Integrity gates like the ICVCM Core Carbon Principles, CORSIA eligibility and Article 6 corresponding adjustments increasingly determine which voluntary credits hold value, forcing them to behave like regulated compliance units. CORSIA Phase 1 illustrates it: eligible units must carry an Article 6 corresponding adjustment, which has become the binding supply bottleneck.


Which carbon credits are the best long-term investment?


Durable removal sits at the convergence point of both markets: measurable, permanent, additional and scarce, so it commands a structural premium and survives the integrity re-rating. Compliance allowances offer a regulated, mandated-demand price signal. Avoidance credits carry the most retroactive risk and the weakest demand.


Does the energy or oil price affect carbon market prices?


Compliance carbon is energy-linked but politically managed. When gas is expensive, generators switch to coal, which emits more and lifts EU ETS allowance demand. But in 2026 EU prices largely defied the gas spike, held down by industrial demand destruction and expected policy intervention. Treat carbon as an energy-linked asset with a managed ceiling, not a pure fossil-price play.


What could rehabilitate cheap avoidance carbon credits?


Digital MRV. The avoidance tier is distrusted because verification is slow, manual and gameable. Satellite imagery, IoT sensors and automated near-real-time verification could make integrity cheap to prove continuously, narrowing the integrity discount and rescuing some cheap tonnes from stranding. It is the genuine disruption to watch, and it is the main counter to the view that avoidance is finished.

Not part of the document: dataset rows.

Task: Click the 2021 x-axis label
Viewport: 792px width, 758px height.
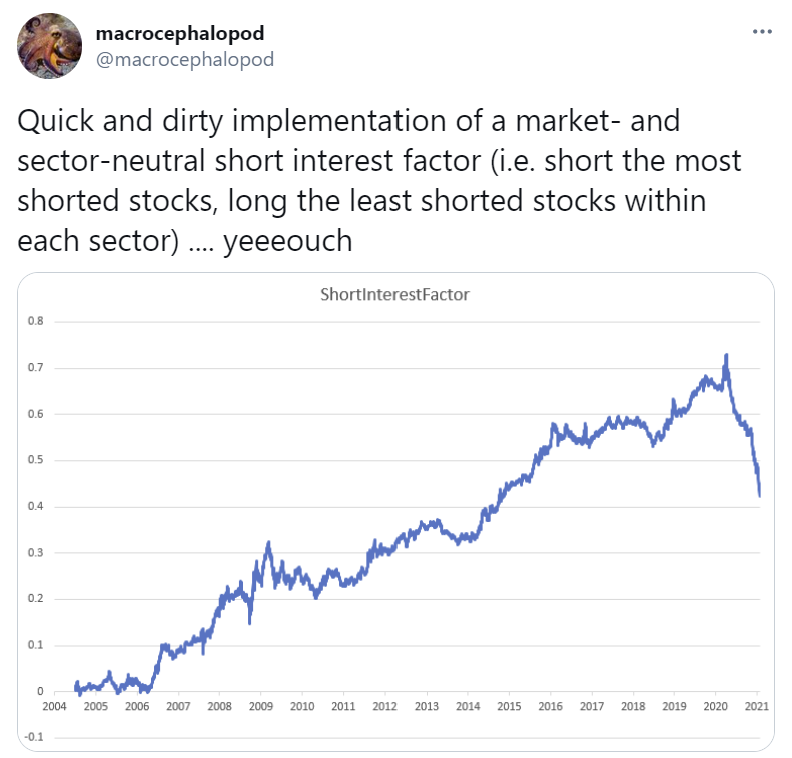Action: tap(757, 706)
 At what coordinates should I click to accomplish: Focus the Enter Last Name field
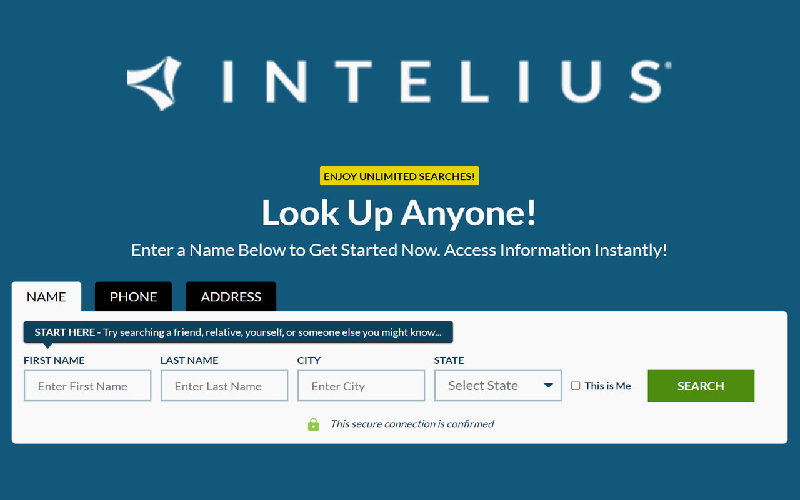[224, 386]
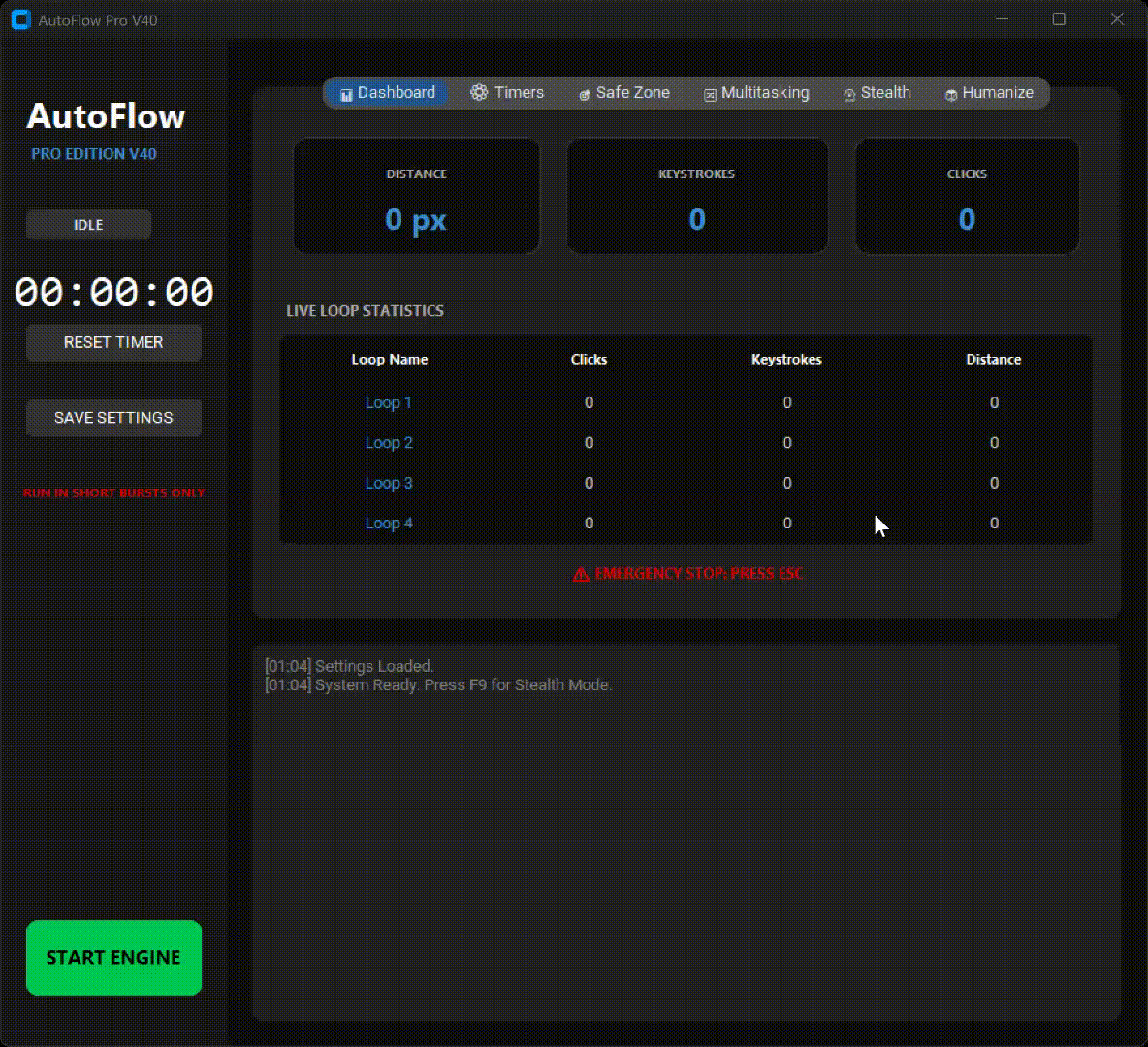Click the Safe Zone shield icon
Viewport: 1148px width, 1047px height.
(584, 93)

Methodology: prices are 2026 reference points (EU ETS ~$85/t (~EUR 80, April 2026; forecast to cross EUR 100 in 2027), UK ETS ~$62/t, CCA ~$38/t, RGGI ~$35/t; REDD+ avoidance ~$10-30/t, nature removal ~$20-50/t, engineered removal ~$170-500/t) and move daily; treat tiers and integrity, not the exact figure, as the signal. The over-crediting haircut is illustrative. CBAM entered its definitive phase Jan 2026; ETS2 (buildings, transport) begins 2027. Sources: ICAP; Carbon Pulse; Sylvera; ICVCM; Verra; Carbon Market Watch; IATA CORSIA; Carbon Direct; EU Climate Action (CBAM/ETS2); Nature Communications (gas-coal switching). Analysis, not investment advice.